Multi-Processing vs Multi-Threading
Multi-Processing vs Multi-Threading is a concept that frequently comes up. The summary is that if your application is network bound, use threading. If your application is compute bound, use processing. Let’s look a little deeper and see why that is with a simplified view of how an Application works. When you run your Application, that code goes through a series of virtualizations (jvm, docker, etc..), and eventually makes its way onto the CPU.
CPUs are fairly straightforward, they execute a set of sequential commands (Store, Load, Add, etc…). If you are performing a bunch of compute through Addition or other forms of math, they all must be executed sequentially on the CPU. It logically makes sense, if you want more compute you increase the number of CPUs. Most modern CPUs consist of multiple cores, which all execute sets of sequential commands. The process of your application leveraging more of these cores is multi-processing.
What happens when you make a network request? The CPU executes a loop which looks something like, 1/ check to see if response is returned 2/ if not sleep and repeat 1 3/ continue. When the CPU is sleeping instead of doing other things, that is wasteful. Operating systems and applications have built mechanisms to handle this by executing other work while the CPU would be sleeping, these are known as threads. Now, instead of the CPU sleeping, the CPU starts executing another thread. If our application is waiting most of the time, it can wait for a bunch of things in parallel by using threads.

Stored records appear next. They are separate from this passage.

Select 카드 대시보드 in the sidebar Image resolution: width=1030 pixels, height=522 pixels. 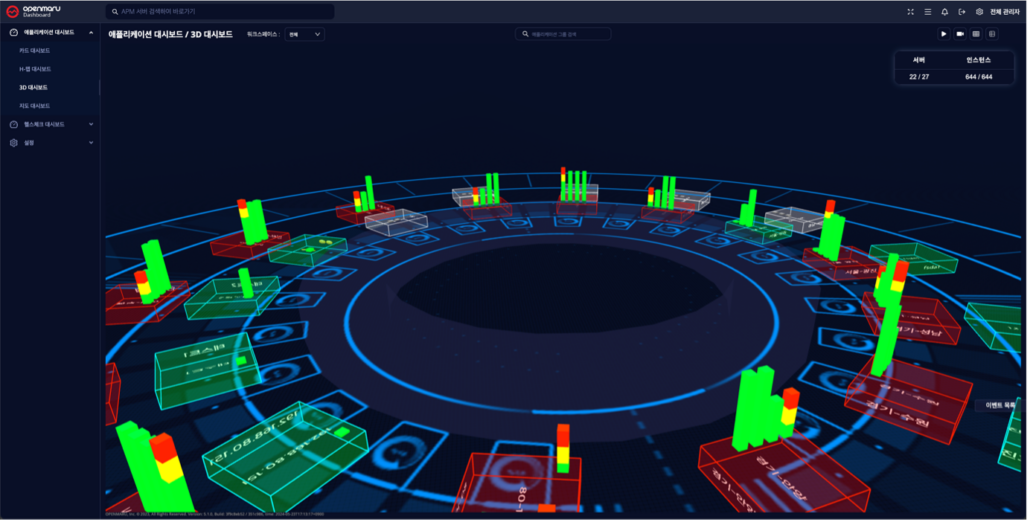[x=34, y=50]
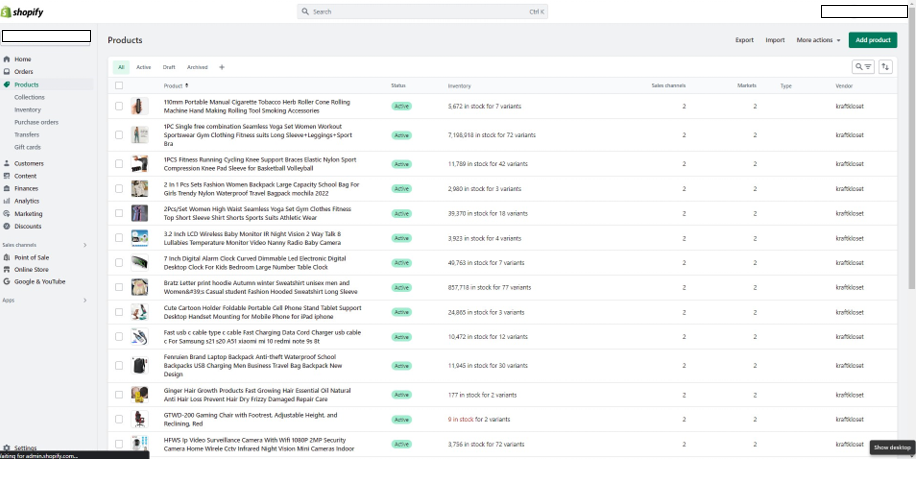Click the Home house icon in sidebar
Screen dimensions: 919x502
[7, 59]
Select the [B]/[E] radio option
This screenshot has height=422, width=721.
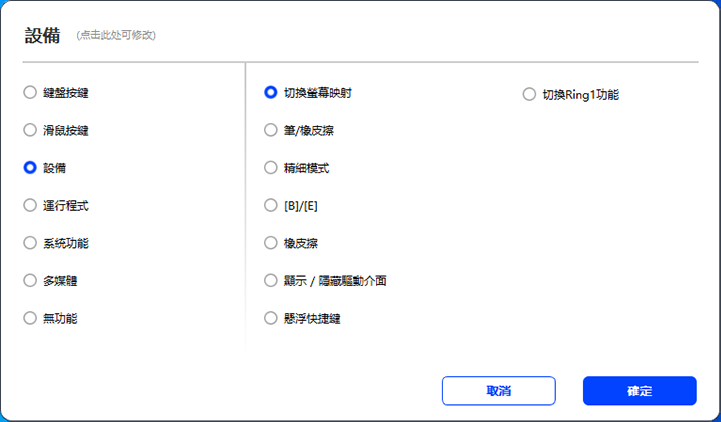tap(270, 205)
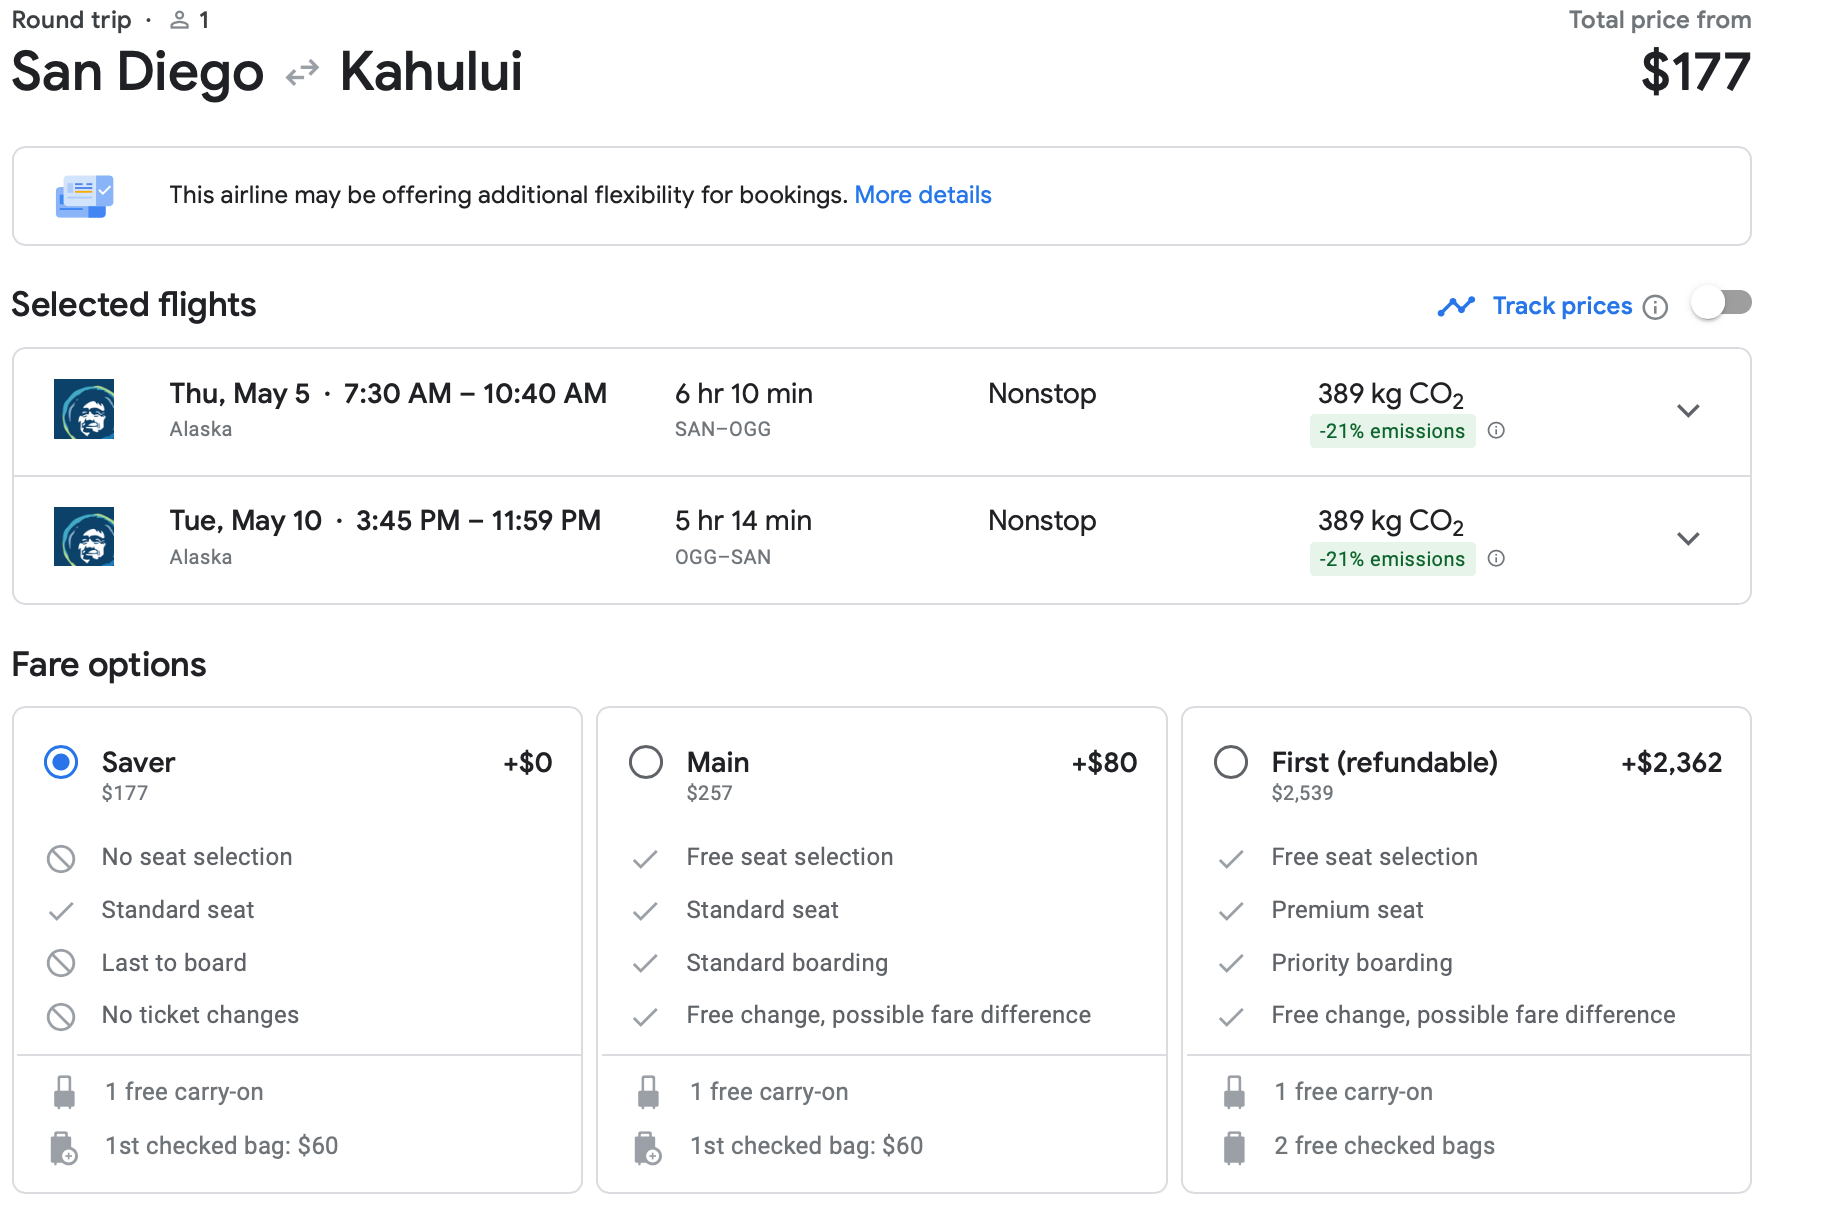Choose the First (refundable) fare option
This screenshot has width=1824, height=1212.
(x=1231, y=762)
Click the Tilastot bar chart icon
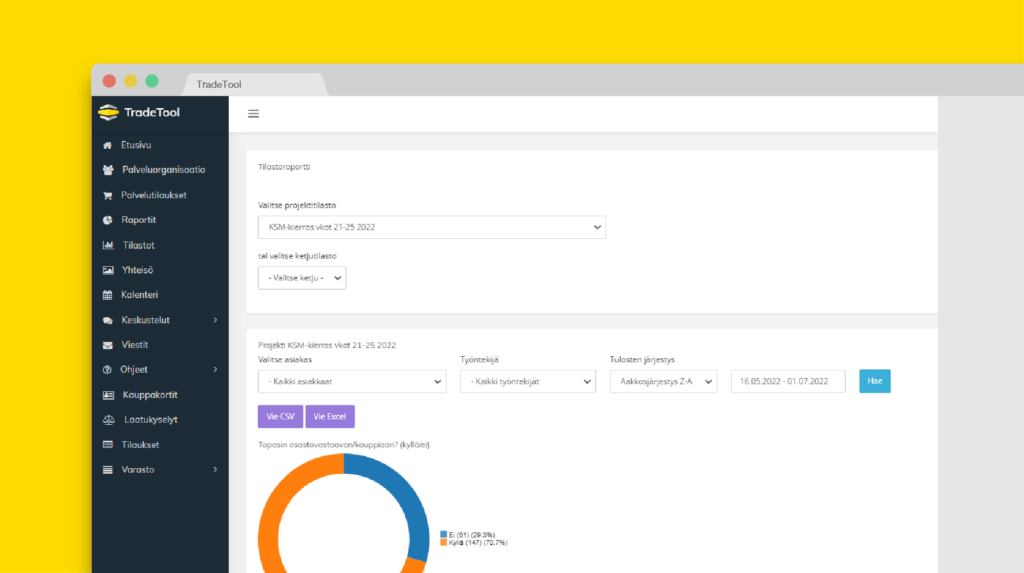The height and width of the screenshot is (573, 1024). tap(108, 245)
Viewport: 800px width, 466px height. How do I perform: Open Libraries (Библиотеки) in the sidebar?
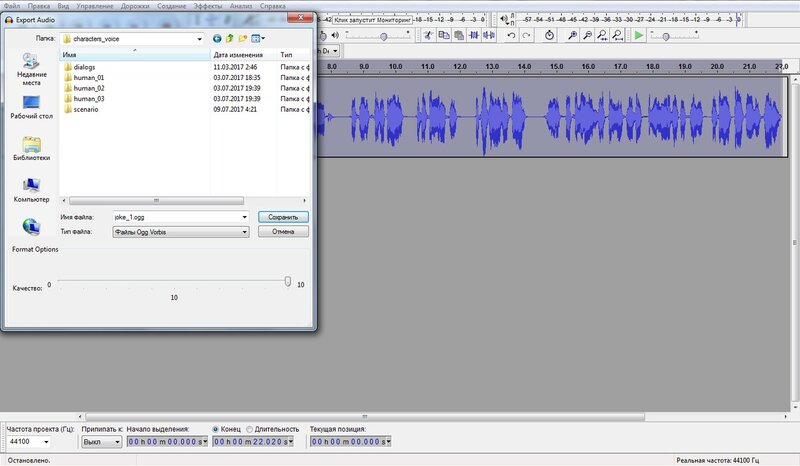point(32,149)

Only one thread is executing at a single time because of the sequential nature of processing commands; however, since these threads are “waiting“, they can wait in parallel.
Modern operating systems (and virtualization environments) have gotten really good at optimizing resources. They are able to detect if your application is waiting, and can run another application. Instead of a CPU running a single process forever, the core processes Application A, then Application B, then back to Application A. But, that only helps across multiple Applications not within an Application. Some modern languages like java help with this automatically as well, for instance, by moving garbage collection to a thread. Java does some cleanup in the “background” while the application would have been wasting precious compute cycles.
What about so-called “single threaded languages” like python and javascript? These languages have just built special support for “threads”. Thread management (which thread to execute when) is generally handled at the operating system level, and is relatively expensive (wasted time/compute). Javascript essentially handles these threads for you, but rather than call them threads they are called promises. A promise does something, normally waiting for something to complete, like a network call, then returns. The javascript engine notices that the Promise is waiting, and goes to check if there is work to be done (more Promises). This is a lower overhead alternative to Threads, and comes with other benefits such as Promise-Chaining which I will not delve into.
TL;DR - If you need more compute, parallel process. If you are waiting for things (such as network calls) on a single-threaded language, make sure to use the concurrency controls (Promises/Await). If you are waiting for things on other languages, make sure to use threads.
PS - This is a gross oversimplification of how CPU architecture works. However, it is true enough and provides enough detail to justify why using threads for network bound operations work. We could go into greater details, such as CPU interrupts, L0/L1+ caches, CPU core locality, vector processors, DMA, GPUs, Map-Reduce, etc… but perhaps those are topics for another day.